As principais tendências do mundo dos negócios para 2022 - WHOW

Eficiência

As principais tendências do mundo dos negócios para 2022

ESG, clubes de assinatura, fintechs e segurança digital são alguns dos setores que estarão em alta em 2022

POR Marcelo Almeida | 09/12/2021 18h50

O ano de 2022 deve consolidar muitas tendências que tiveram uma maior expansão em função da pandemia e do fato de as pessoas passarem cada vez mais tempo em casa, impulsionando serviços de entrega a domicílio, de entretenimento sem sair de casa, de assinaturas, dentre outros.

Além disso, as empresas estão tendo que se adaptar cada vez mais a demandas da sociedade, não apenas em termos de comodidade e de entrega de produtos em tempos recordes, mas também no sentido de manter uma agenda ESG concreta e propositiva, preocupando-se com os seus três pilares fundamentais: meio ambiente, social e governança.

As empresas que apostam alto em tecnologia, como as fintechs, devem continuar tendo uma expansão considerável, assim como as demais “techs” que criaram modelos de negócios sustentáveis nos mais diferentes setores, como educação e saúde.

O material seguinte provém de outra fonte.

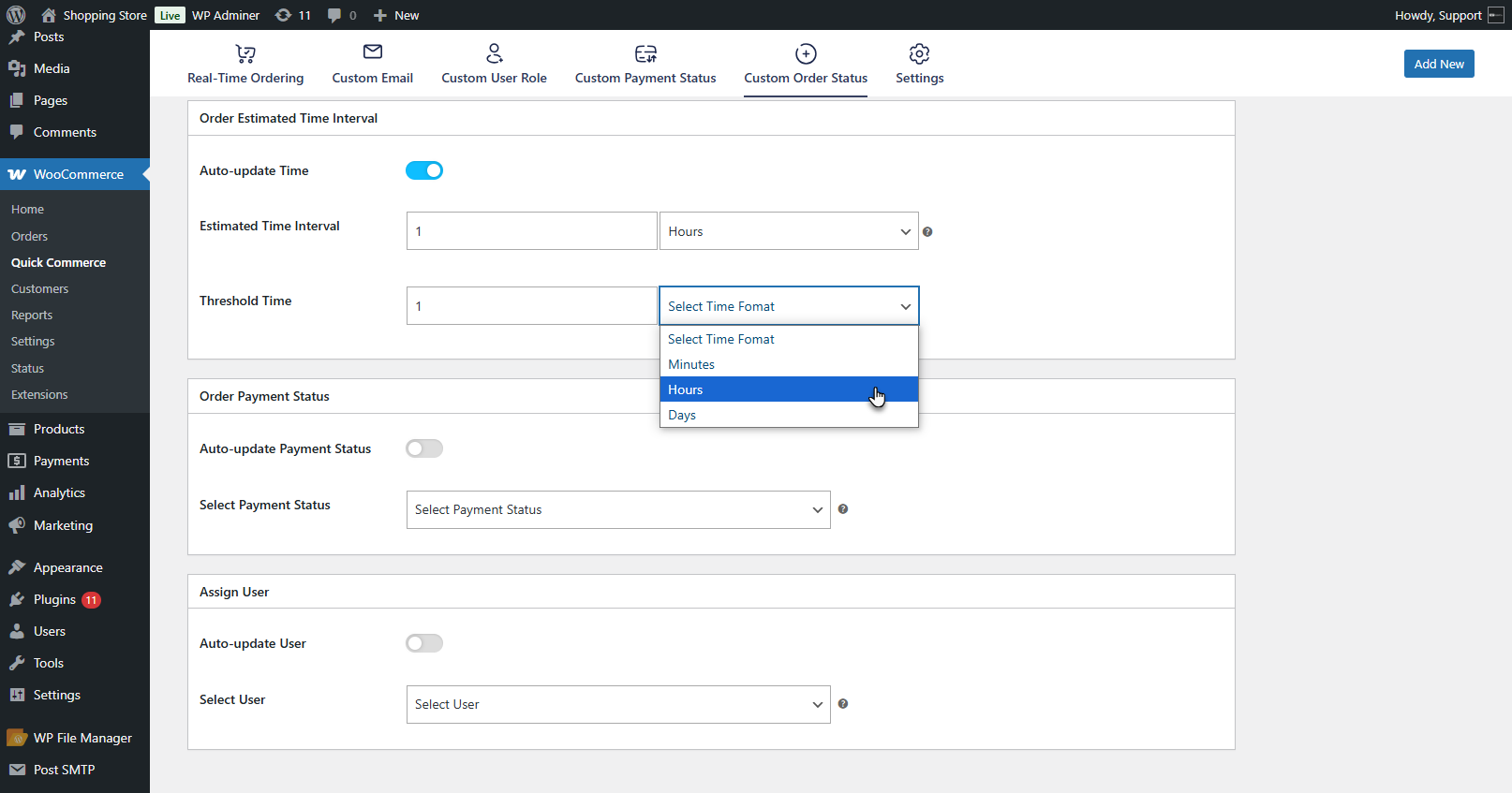Click the help icon beside Select Payment Status
This screenshot has height=793, width=1512.
click(x=843, y=509)
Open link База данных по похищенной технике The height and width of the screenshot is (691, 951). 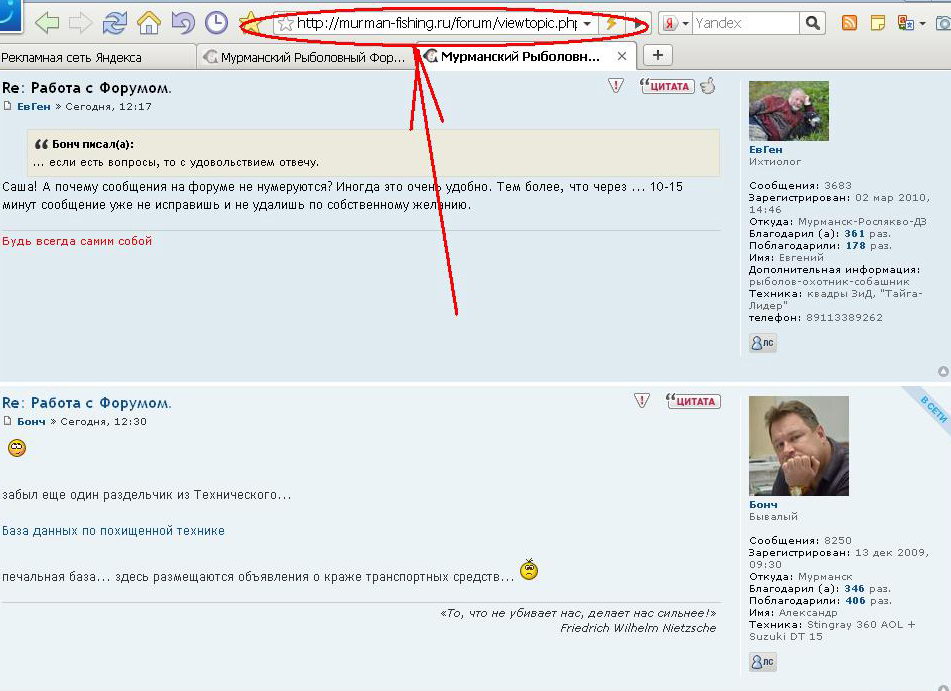[x=113, y=531]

Outro setor que deve seguir em expansão é o da segurança de dados e de informação em geral, tendo em vista que o número crescente de ataques a empresas dos mais diferentes portes, seja por meio de ransomwares a ataques envolvendo phishing e malwares diversos, acaba gerando uma necessidade cada vez maior de que as empresas estejam preparadas para se blindar o máximo possível desses ataques, embora muitos considerem essa tarefa quase impossível em função da crescente complexidade que as empresas têm hoje em dia.

Confira, abaixo, alguns exemplos de empresas que atuam nesses segmentos e alguns dos segmentos que representam as principais tendências do mundo dos negócios para 2022.

Clubes de assinatura

Segundo um levantamento da Associação Brasileira de Comércio Eletrônico, somente em 2020, o mercado de assinatura movimentou mais de um R$ 1 bilhão, sendo que, no primeiro trimestre de 2021, o número de novos assinantes cresceu 32% em relação ao mesmo período do ano anterior.

Uma empresa que tem se destacado por atuar no setor da saúde é a Far.me, healthtech de entrega de medicamentos que apostou na assinatura de pacientes crônicos, que recebem seus medicamentos mensalmente de acordo com suas necessidades. Criada em 2018, o serviço foi impulsionado pela pandemia e cresceu 233% em 2021, indicando o potencial de crescimento desse modelo de negócio.

Segurança de dados não é mais opcional

Segundo pesquisa realizada pela PwC Digital Trust Insights 2022 com 3,6 mil executivos de negócios, tecnologia e segurança, cerca de 83% das empresas no Brasil devem aumentar o investimento em segurança cibernética no próximo ano.

De acordo com Andrew Martinez, CEO da HackerSec, 2022 vai ser o ano do reforço de segurança para a proteção de dados. “A segurança de dados é tão necessária que se tornou lei. A LGPD foi criada para proteger tanto o cliente quanto o prestador de serviço. O reforço na segurança de dados vai evitar danos irreparáveis”, afirma.

Setor de vendas e comodidade ao cliente

O e-commerce ganhou força nos últimos anos e as redes sociais passaram a ser um canal de vendas importante.

Por conta da pandemia, muitas empresas se viram obrigadas a migrar suas lojas para o mundo online, e a necessidade de inovar com produtos e impactar positivamente a experiência do usuário se tornou necessária. Hoje já existe uma disputa dos grandes players em relação ao tempo e valor das entregas, um dos processos mais importantes da jornada de compra.

Mercado de fintechs cada vez mais aquecido

Outro mercado que deve seguir em crescimento é o de fintechs, sobretudo com a grande penetração que as empresas têm conseguido com seus modelos de negócio menos burocráticos, com menos custos atrelados e voltados para as necessidades de grande parte da população do país que ainda era desbancarizada.

Além disso, empresas como a agrofintech Bipp têm atuado para atender nichos específicos, no caso o do agroprodutor, facilitando as negociações em toda a cadeia, integrando transações de compra e venda entre produtores, fornecedores e agroindústrias.

ESG em alta

A preocupação com a agenda ESG tende a se tornar ainda mais importante em 2022.

Isso porque a maioria das empresas já percebeu que ter um impacto social, ambiental ou de governança, além de ser fundamental para sua imagem, também tem se mostrado a melhor decisão em termos econômicos também, ao contrário do que se pensava antigamente, de que essas preocupações causariam apenas custos adicionais e pouco ou nenhum retorno.

Pelo contrário, elas podem ser aspectos convergentes com a busca das empresas pelo lucro, como no caso do empreendedorismo de impacto.